A eficácia do isolamento mais amplo, como preconizado pela Organização Mundial da Saúde, seria sentida em todo o mundo, de acordo com a modelagem feita pelo grupo. Eles projetam que na ausência de intervenções, a covid-19 resultaria em 7 bilhões de infecções e 40 milhões de mortes em todo o mundo este ano – 1,15 milhão é o estimado para o Brasil se nada fosse feito.
“Estratégias de mitigação focadas na blindagem de idosos (redução de 60% nos contatos sociais) e desaceleração, mas não interrupção da transmissão (redução de 40% nos contatos sociais para uma população mais ampla) poderia reduzir esse ônus pela metade, salvando 20 milhões de vidas, mas prevemos que, mesmo nesse cenário, os sistemas de saúde em todos os países será rapidamente sobrecarregado”, escrevem os cientistas.
“É provável que esse efeito seja mais grave em contextos de baixa renda onde a capacidade é mais baixa. Como resultado, prevemos que o verdadeiro ônus em ambientes de baixa renda que buscam estratégias de mitigação podem ser substancialmente mais altos do que refletido nessas estimativas”, continuam os pesquisadores. O Brasil já prevê demanda crescente no SUS. Até está sexta-feira, o País já tinha 92 mortes confirmadas em decorrência da covid-19.
Sobrecarga do sistema de saúde
Os autores apontam ainda que a demanda por assistência médica só ficará em níveis manejáveis com uma rápida adoção de medidas de saúde pública para suprimir a transmissão, semelhantes às adotadas, por exemplo, na China e na Coreia do Sul. Eles listam os testes em massa, o isolamento de casos e medidas mais amplas de distanciamento social.
“Se uma estratégia de supressão for implementada precocemente (quando houver uma taxa de 0,2 mortes por 100 mil habitantes por semana) e sustentada, então 38,7 milhões de vidas podem ser salvas. Se for iniciada quando o número de óbitos for maior (1,6 óbitos por 100 mil habitantes por semana), então só 30,7 milhões de vidas poderiam ser salvas”, escrevem. “Atrasos na implementação de estratégias para suprimir a transmissão levará a piores resultados e menos vidas salvas.”
Eles ponderam que não consideraram nos cálculos os impactos sociais e econômicos mais amplos da supressão e reconhecem que eles serão altos e podem ser desproporcionais em ambientes de baixa renda. Reforçam também, como já tinham dito nos estudos anteriores, que as estratégias de supressão teriam de ser mantidas, com breves interrupções, até que vacinas ou tratamentos eficazes se tornem disponíveis.

• **Listagem de dados**:
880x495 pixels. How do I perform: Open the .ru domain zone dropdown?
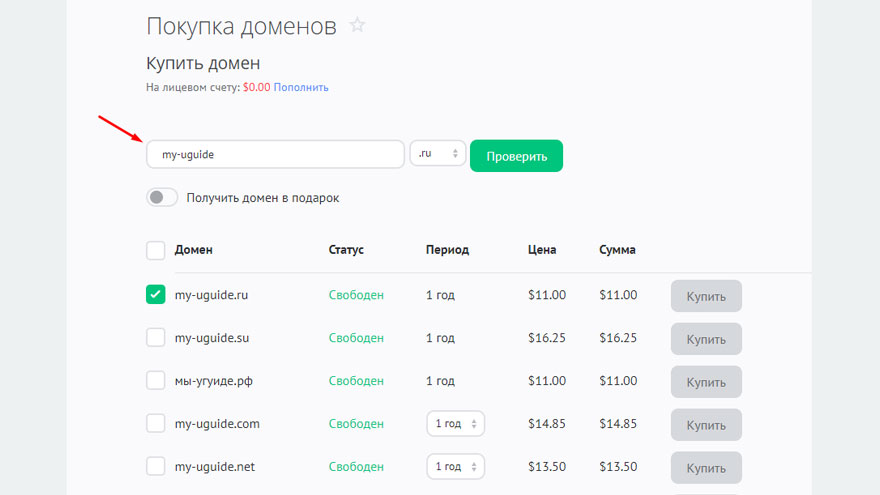pyautogui.click(x=438, y=154)
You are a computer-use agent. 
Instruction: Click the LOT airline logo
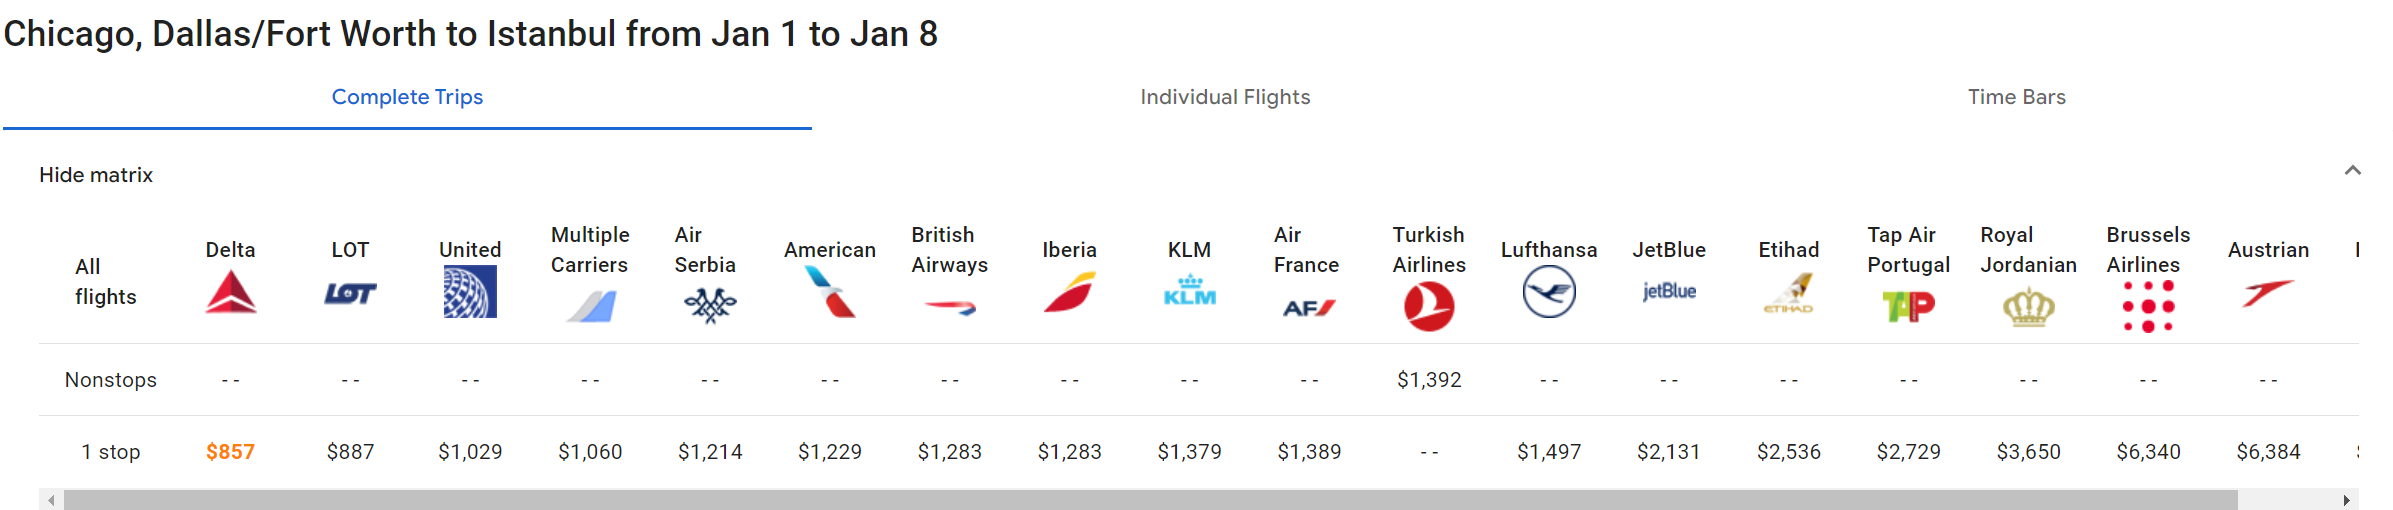pos(350,294)
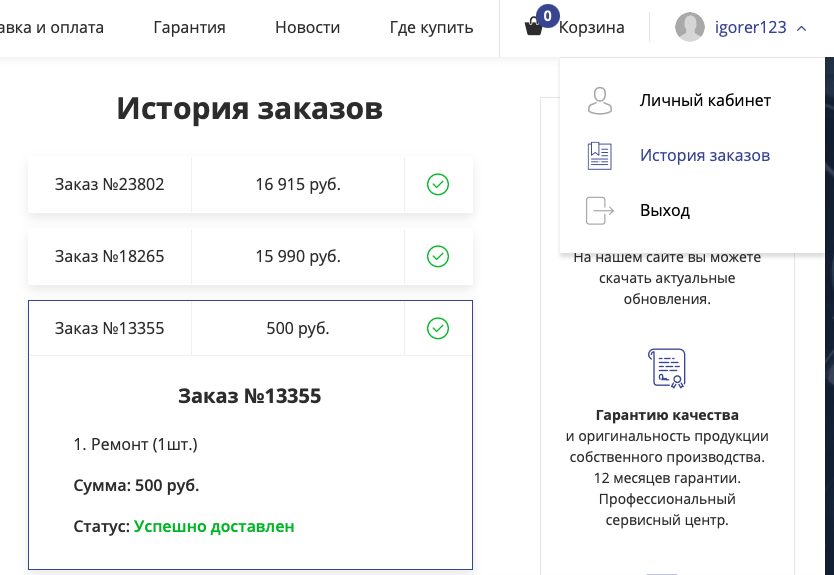Select Личный кабинет from user menu
The height and width of the screenshot is (575, 834).
(x=705, y=101)
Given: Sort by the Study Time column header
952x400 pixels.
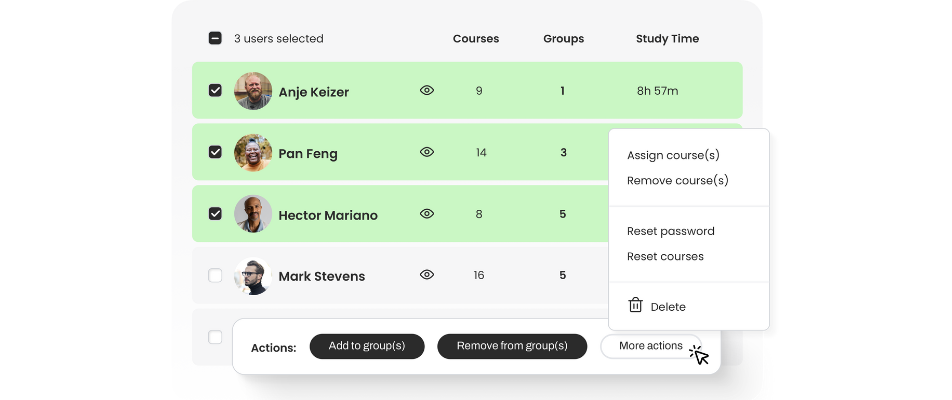Looking at the screenshot, I should coord(667,39).
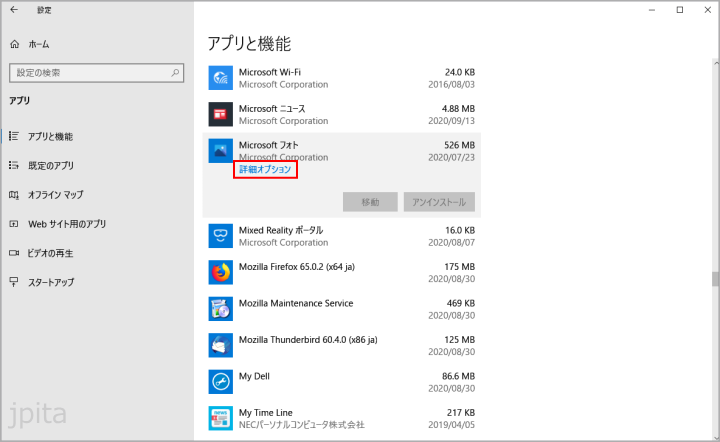Click the Mozilla Maintenance Service icon
This screenshot has width=720, height=442.
point(220,309)
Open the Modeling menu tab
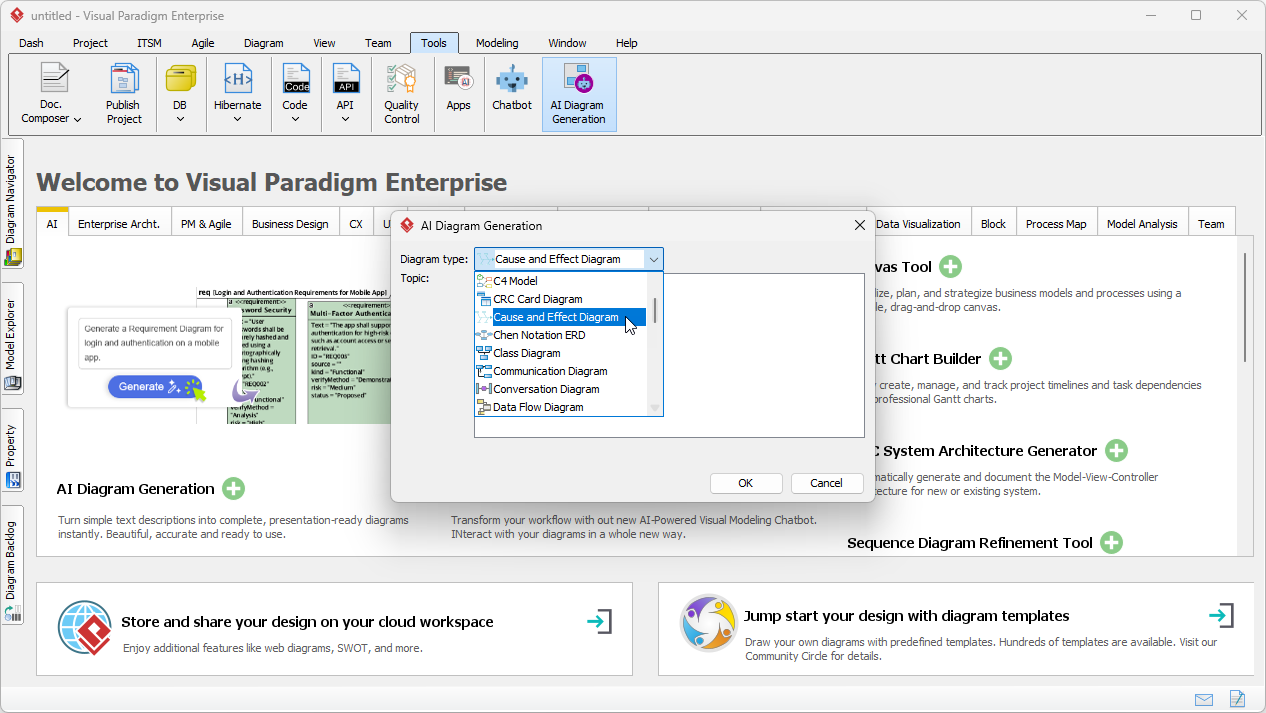This screenshot has height=713, width=1266. pos(497,43)
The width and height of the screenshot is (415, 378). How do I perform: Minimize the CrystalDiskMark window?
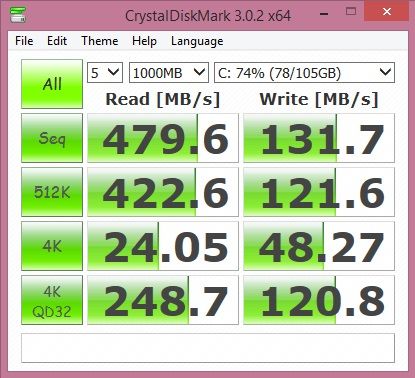[x=324, y=14]
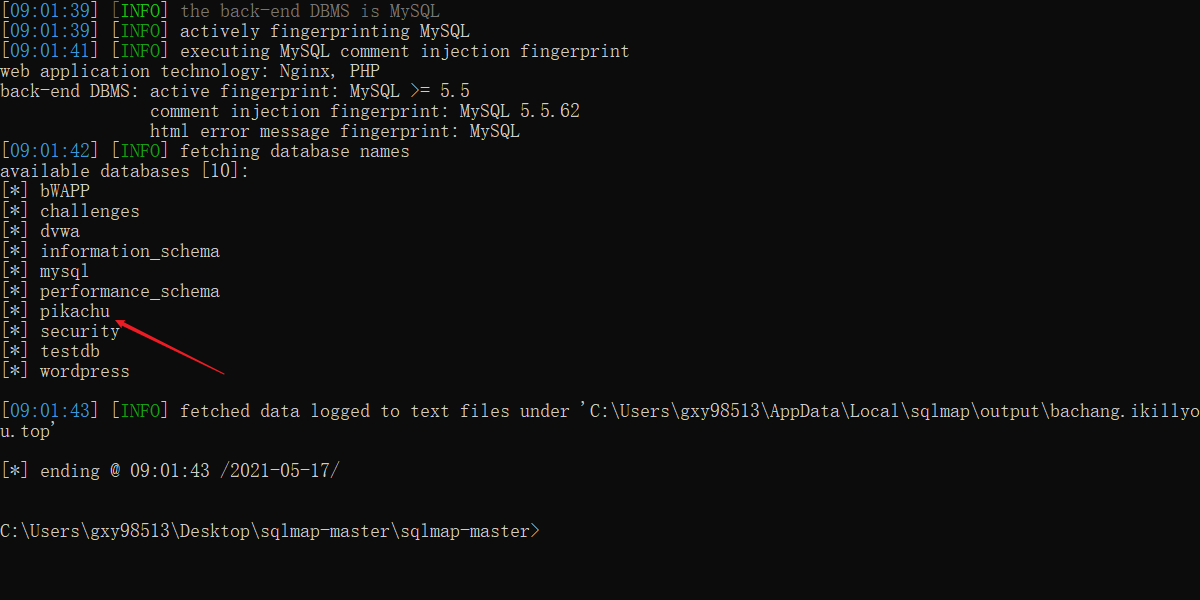Click the 09:01:43 timestamp in brackets
This screenshot has height=600, width=1200.
click(x=50, y=411)
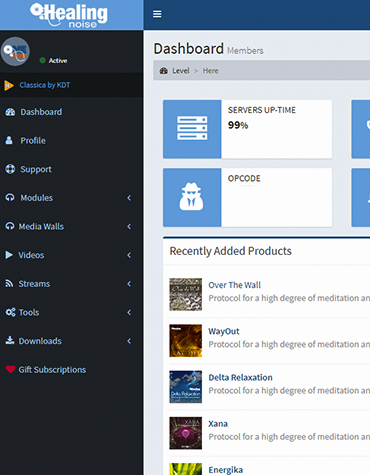Image resolution: width=370 pixels, height=475 pixels.
Task: Click the red heart Gift Subscriptions icon
Action: click(10, 369)
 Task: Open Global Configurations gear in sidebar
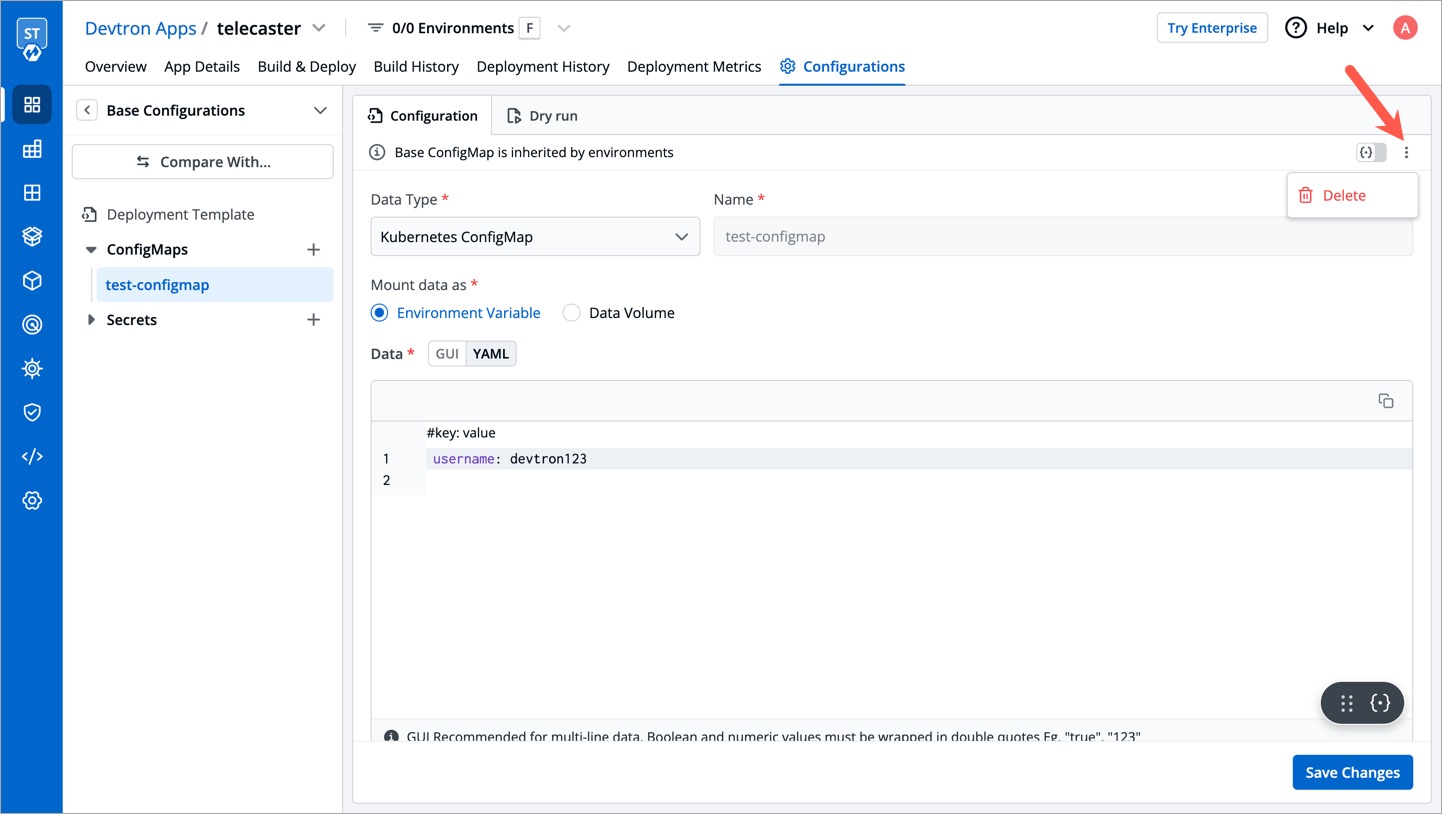[32, 501]
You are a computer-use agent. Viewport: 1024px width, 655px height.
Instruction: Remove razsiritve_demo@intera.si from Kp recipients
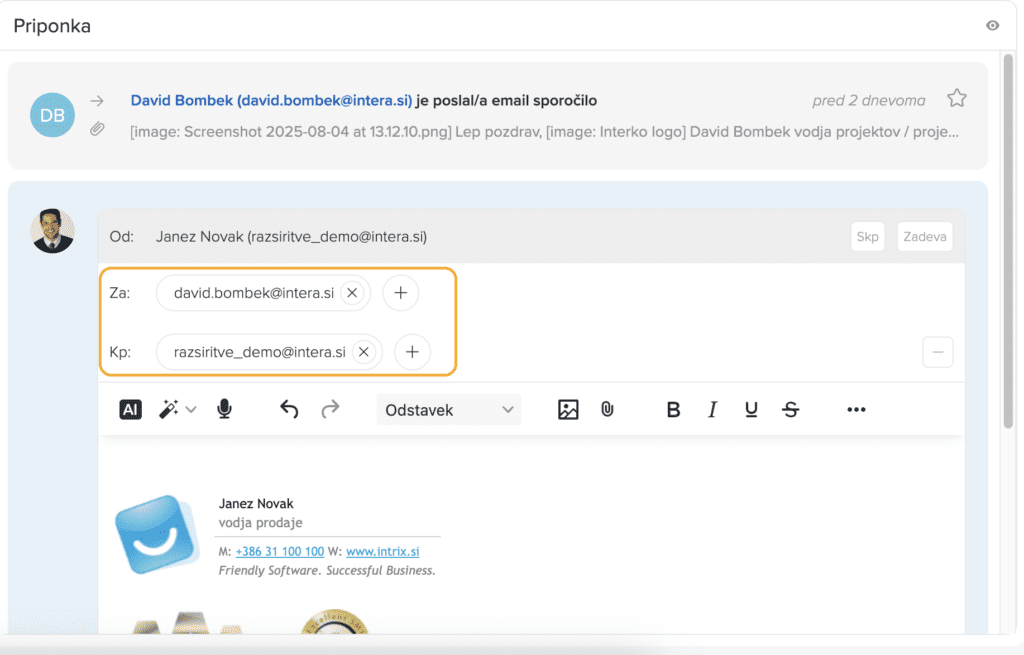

• **Exercício 1**: Com base no texto sobre a modelagem da covid-19, explique por que os pesquisadores preveem que o ônus real em ambientes de baixa renda pode ser maior do que o refletido nas estimativas.
• **Exercício 2**: No texto sobre a modelagem da covid-19, quantas mortes no mundo o grupo projeta para este ano caso não haja intervenções?
• **Exercício 3**: Prolongue o texto sobre a modelagem da covid-19 a partir do ponto em que ele termina.

• **Resposta do exercício 1**: Segundo os pesquisadores, a sobrecarga dos sistemas de saúde tende a ser mais grave em contextos de baixa renda, onde a capacidade é mais baixa. Por isso, eles preveem que, nesses ambientes, o verdadeiro ônus pode ser substancialmente mais alto do que o indicado pelas estimativas, mesmo com estratégias de mitigação.

• **Resposta do exercício 2**: 40 milhões de mortes.

• **Resposta do exercício 3**:
“Nossa análise destaca as decisões desafiadoras enfrentadas por todos os governos nas próximas semanas e meses, mas demonstra como uma ação rápida, decisiva e coletiva agora poderia salvar milhões de vidas”, resumem.
Entenda os cenários usados no estudo
Ação zero: No cenário em que nenhuma providência é tomada para frear o avanço do novo coronavírus, os pesquisadores preveem cerca de 1,15 milhão de mortes no Brasil.
Mitigação com distanciamento social leve: No cenário com regras menos rígidas de isolamento, a previsão é de cerca de 627 mil óbitos.
Mitigação com foco no distanciamento de idosos: Nesse cenário, o modelo dos cientistas prevê que cidadãos com mais de 70 anos vão reduzir seus contatos sociais em 60%. Nessa perspectiva, são projetadas 529 mil mortes. O presidente Bolsonaro defende isolamento só de alguns grupos, como dos mais velhos e de risco, para prejudicar menos a economia.
Supressão: Esse é o cenário de distanciamento social intensivo em larga escala, com redução de 75% nas taxas de contato interpessoal, para suprimir rapidamente a transmissão e minimizar casos e mortes a curto prazo. Seu objetivo também é evitar que os pacientes mais graves cheguem ao mesmo tempo nos hospitais. Com a adoção dessa medida, o total de mortes previstas varia de 44 mil para 206 mil, a depender da data em que a estratégia é iniciada.